Becky Price, LCSW, is a compassionate therapist and healer who shares insights on emotional and physical healing, body grief, and personal growth through her blog.
“I’ll be so much happier once I lose weight.” “I’ll plan a beach vacation with my girlfriends as soon as I feel sexy in a bikini.” “I’ll finally be able to start dating once I’m thinner.”
There’s a lot of waiting around that we do when we have plans to lose weight and those plans include an emotional element beyond “I want to feel healthier,” as they so often do.
Body grief isn’t about the grief of being a fat girl, it’s also not about “healing” yourself into thinness. But weight fluctuations, both gain and loss, incur their own related grief. I outline a few below but frankly there isn’t an ocean large enough to encapsulate the experience of being a woman in a human body so, let’s scratch the surface together, shall we?
After I lost weight, I noticed men were nicer to me and women weren’t as nice to me. Were women only nice to me because I wasn’t a threat? Were men not as nice to me because they didn’t think I was worth the energy expenditure of being nice to when I was heavier? Are men only nice to thin women? Do women only want friends they don’t think are as pretty as them? Do women only think thin people are pretty? You can see how this can spiral…
As well intended as it may have been, I didn’t need or ask for family members (let alone people I barely know) to comment on how much weight I’d lost. It’s not encouraging, and frankly it makes me uncomfortable to know you’re sizing me up and making a statement about how my weight loss makes you feel. It’s inappropriate to comment on other people’s bodies at all, especially when we don’t have full information. We never know what someone is going through that is driving their body changes and it isn’t anyone else’s business.
When I started my weight loss journey, I knew that I wanted to feel less encumbered by my body. The mental and physical extra weight felt so unmanageable and I was exhausted by it. I knew that I wanted to move, ride, walk, run, and shake my ass with more freedom. Over the past 3 years, I have lost over 100 lbs.
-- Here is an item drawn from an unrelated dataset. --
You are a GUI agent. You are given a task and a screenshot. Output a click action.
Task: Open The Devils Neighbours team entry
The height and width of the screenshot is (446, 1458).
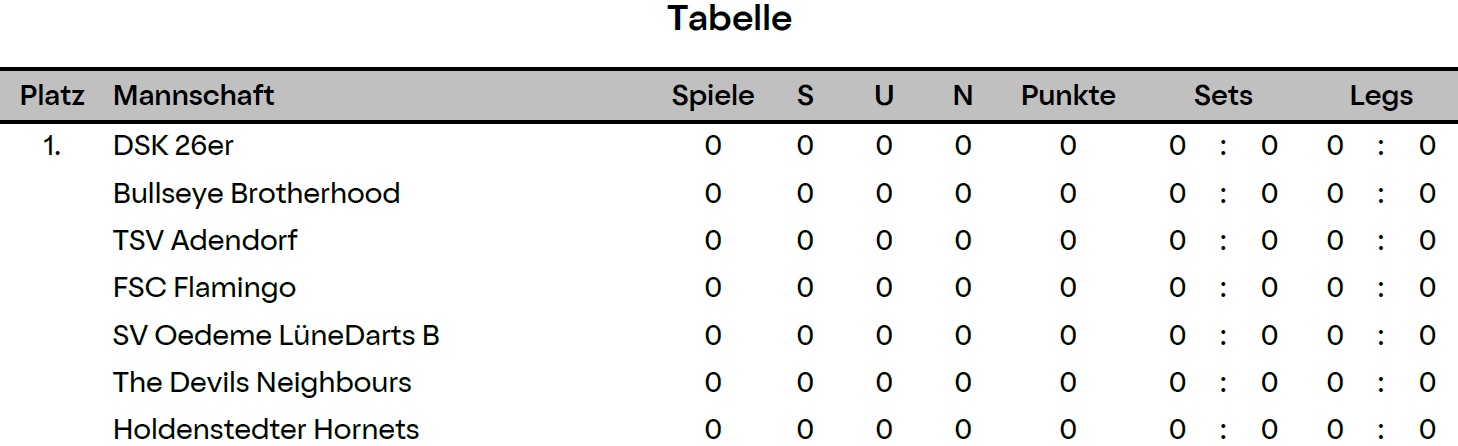tap(262, 383)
Most days, I feel so much more comfortable in my body and have significantly fewer thoughts about my body. This doesn’t mean that I don’t still struggle with body image from time to time! Living in a human body is fraught and I have learned to ride the wave with less resistance.
From a very young age, attention was drawn to my body as being “wrong” because I was a bigger kid. My body was often the topic of family discussions, and I was made to assume that my body was a problem that needed to be solved. Eventually, I internalized this negativity about my body and came to the conclusion that there was something “broken” about my body because it didn’t look like everyone else’s. Cut to many years of trying every diet imaginable and lots of weight cycling- Whole30, Keto, Vegan, Vegetarian (I tried each!)–having temporary “success” but never being able to sustain the unsustainable. Enter: more shame!
There’s grief in knowing that people who you truly love and admire and know to be good people have an unconscious reaction to your body and there’s grief in feeling like a certain life experience isn’t in the cards for you because of your body. It’s your body and your grief, and here at Grief Into Gold we are all-in on helping you make sense of it.